#### What is expected
Write out everything in the material from the line containing "Given: Click the WHERE status = 'PAID' line" down to the line containing "coord(591,197)", both included, as a numbered list with blank lines skipped. Leave the pictures out of your answer.
* START Extracted data *
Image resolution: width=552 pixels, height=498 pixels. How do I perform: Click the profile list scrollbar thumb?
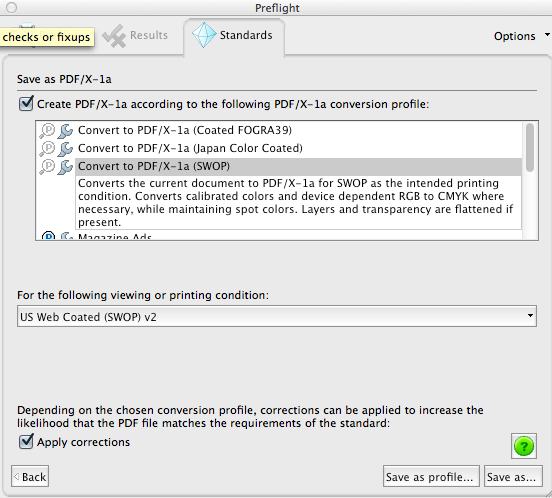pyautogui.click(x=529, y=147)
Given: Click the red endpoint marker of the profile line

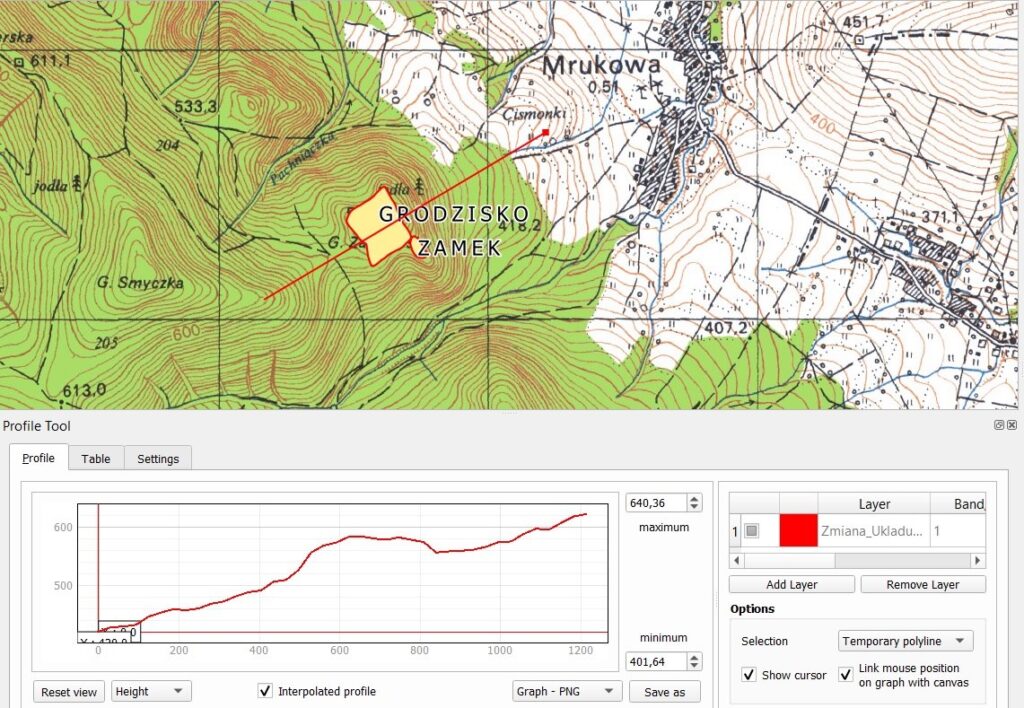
* END Extracted data *
* START Extracted data *
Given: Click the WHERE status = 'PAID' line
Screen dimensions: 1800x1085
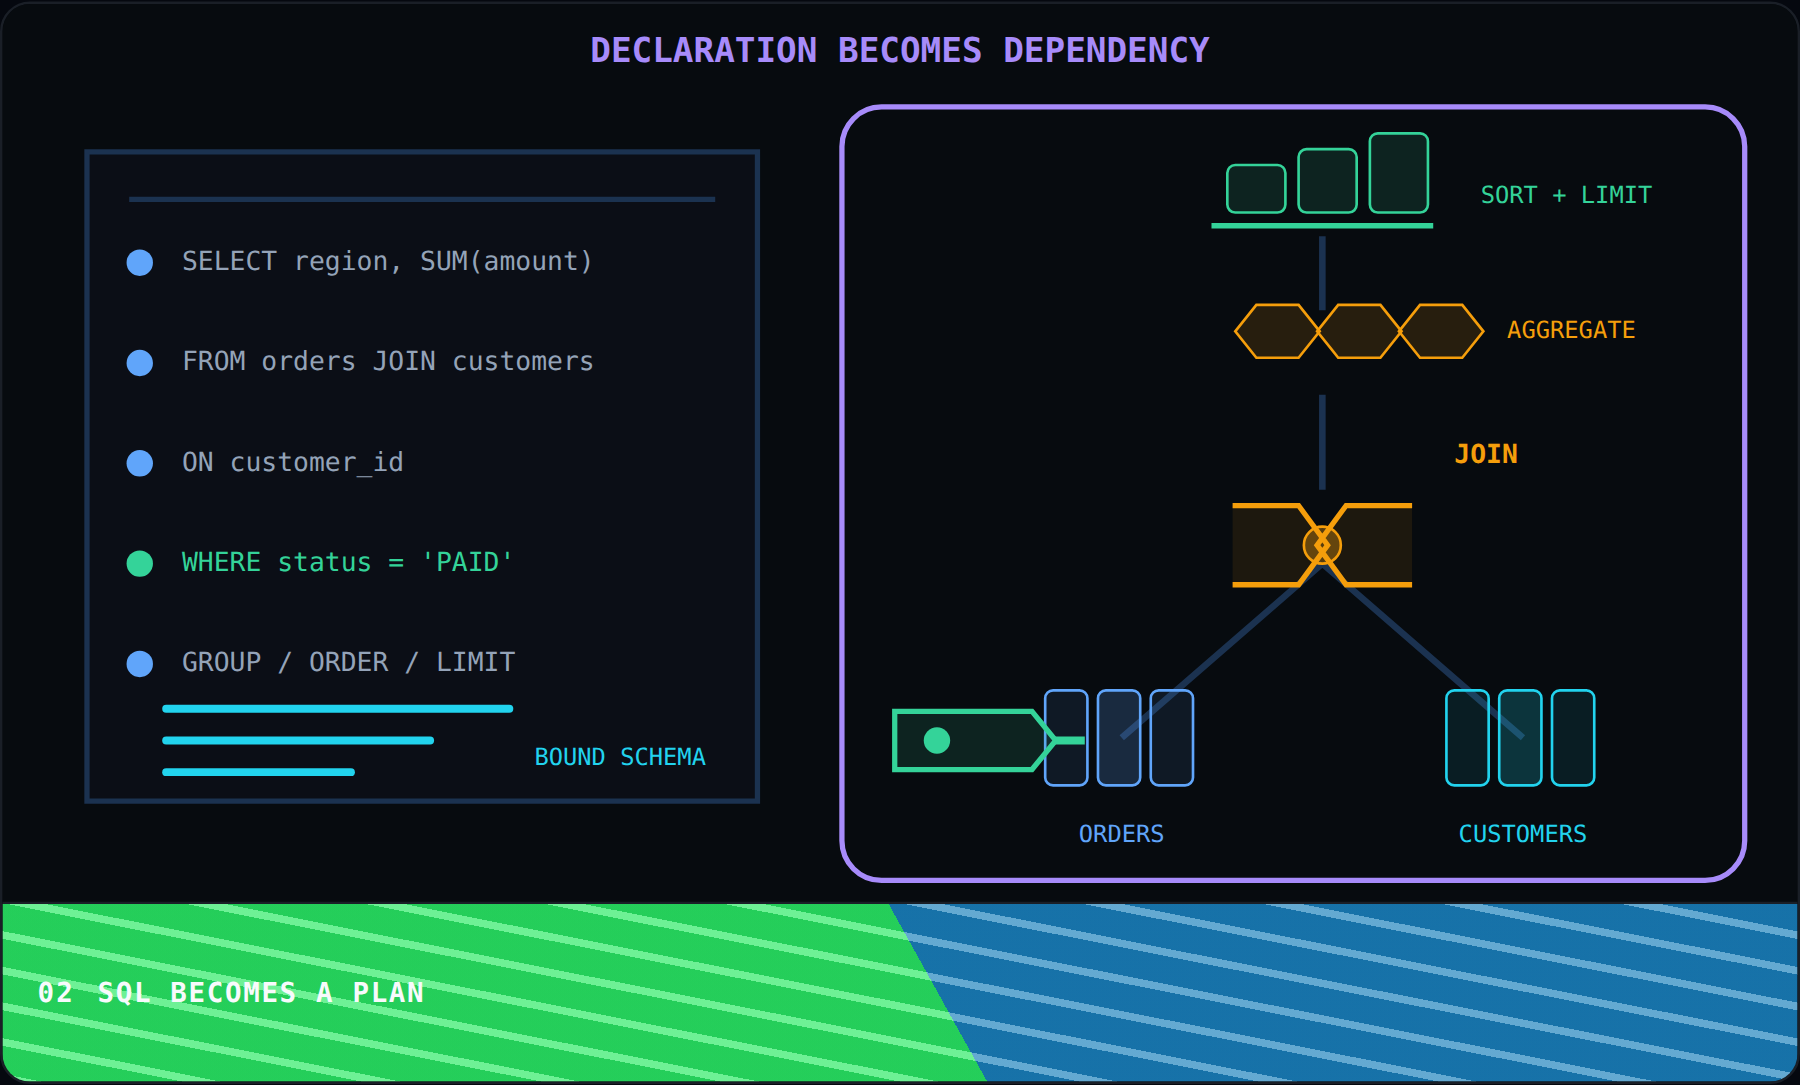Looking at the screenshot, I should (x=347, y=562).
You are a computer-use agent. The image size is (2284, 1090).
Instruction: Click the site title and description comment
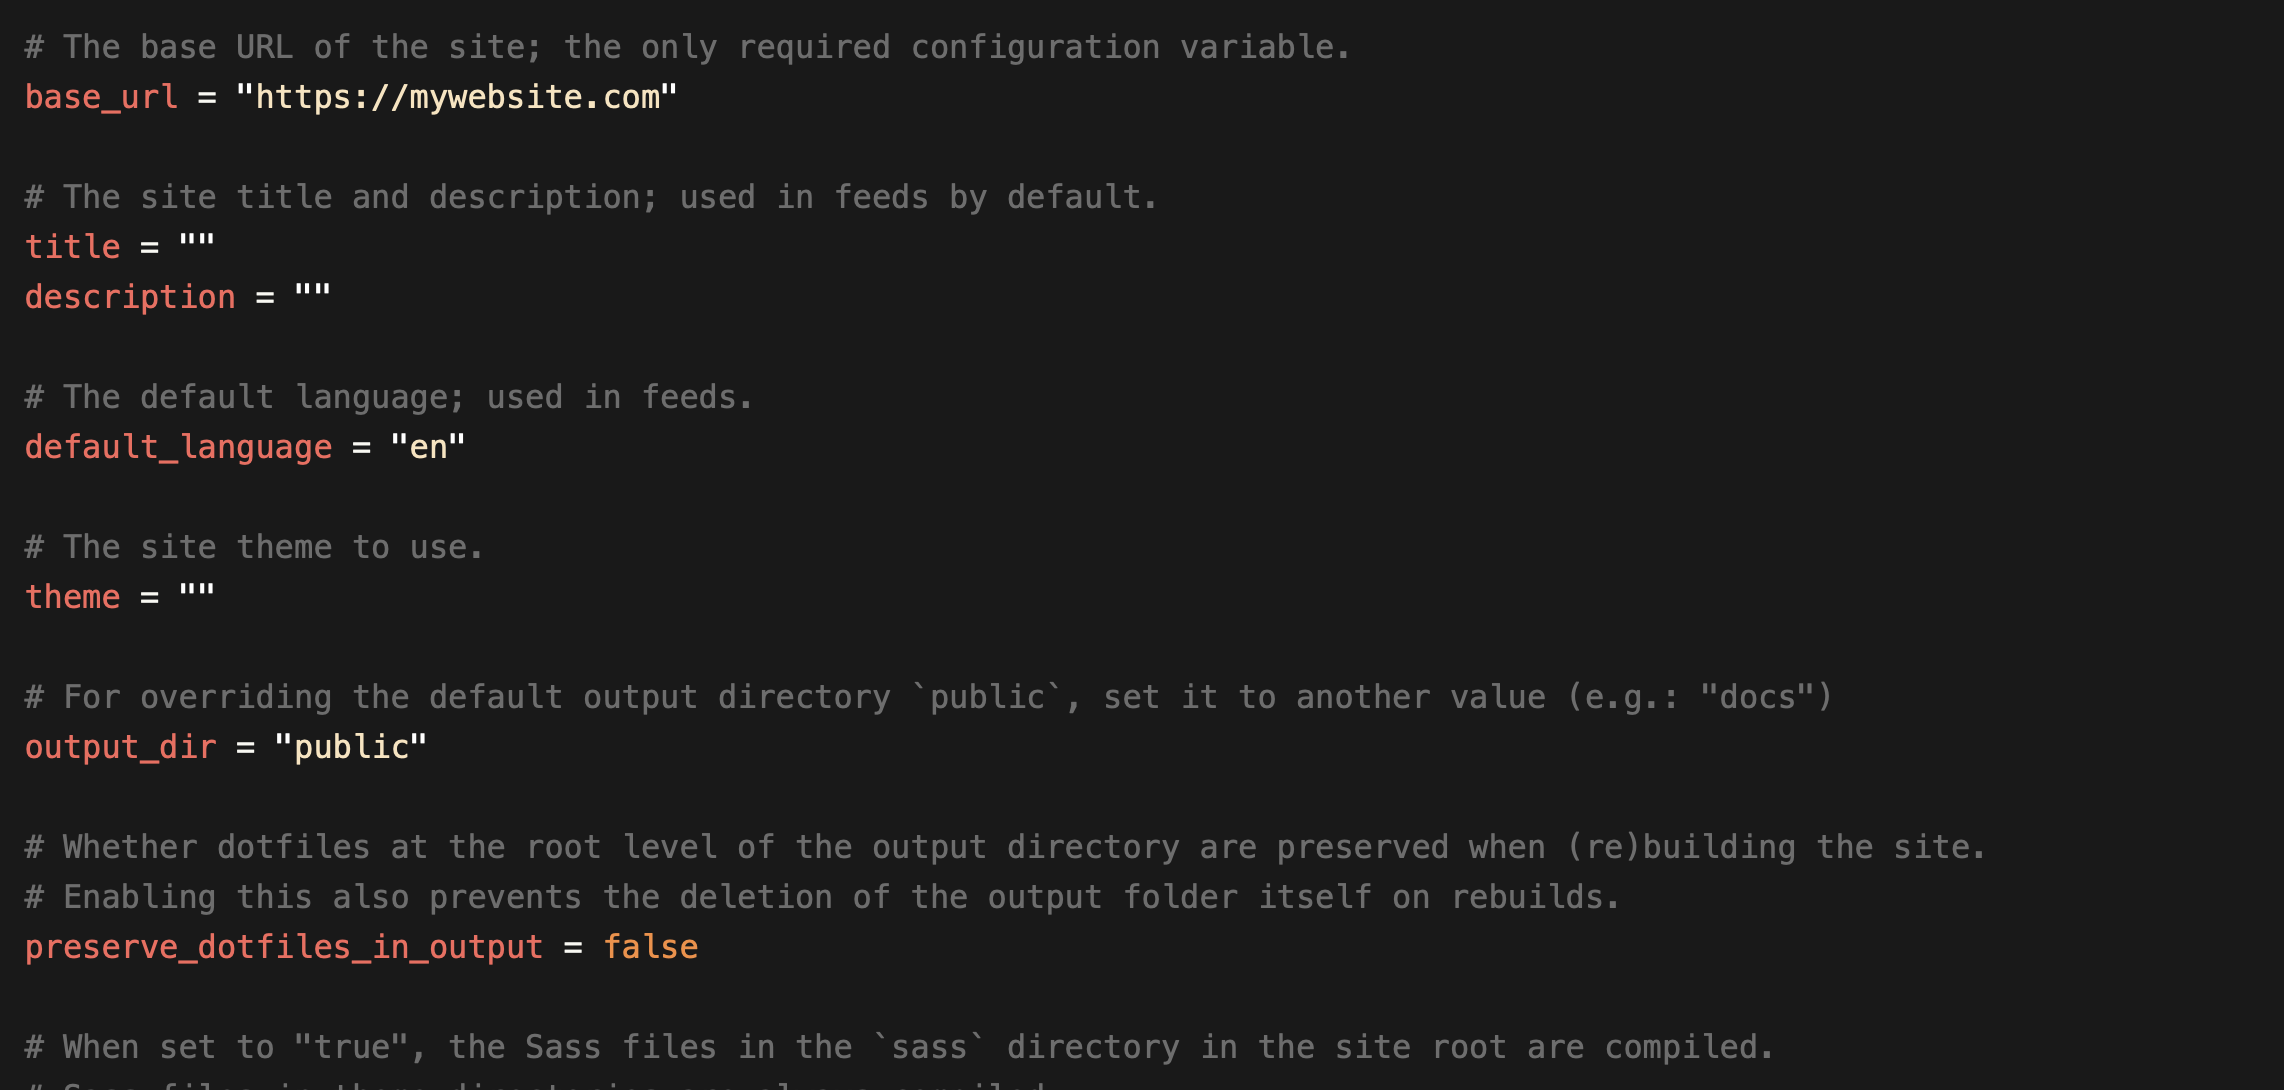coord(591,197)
* END Extracted data *
* START Extracted data *
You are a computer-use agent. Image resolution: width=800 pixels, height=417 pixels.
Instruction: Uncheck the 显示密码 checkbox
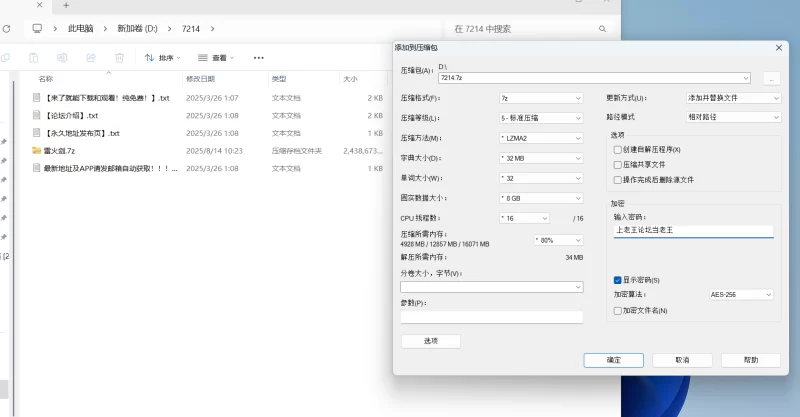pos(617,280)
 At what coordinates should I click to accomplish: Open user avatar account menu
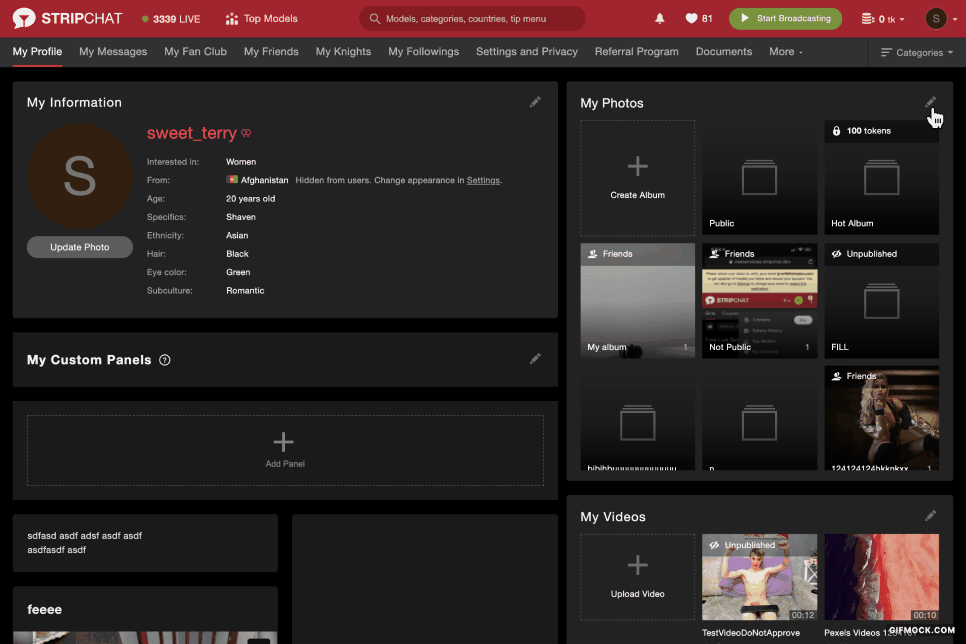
* END Extracted data *
#### Exercise answer
1. Given: Click the WHERE status = 'PAID' line
2. Screen dimensions: 1800x1085
3. Looking at the screenshot, I should (x=347, y=562).
4. You are a computer-use agent. The image size is (2284, 1090).
5. Instruction: Click the site title and description comment
6. coord(591,197)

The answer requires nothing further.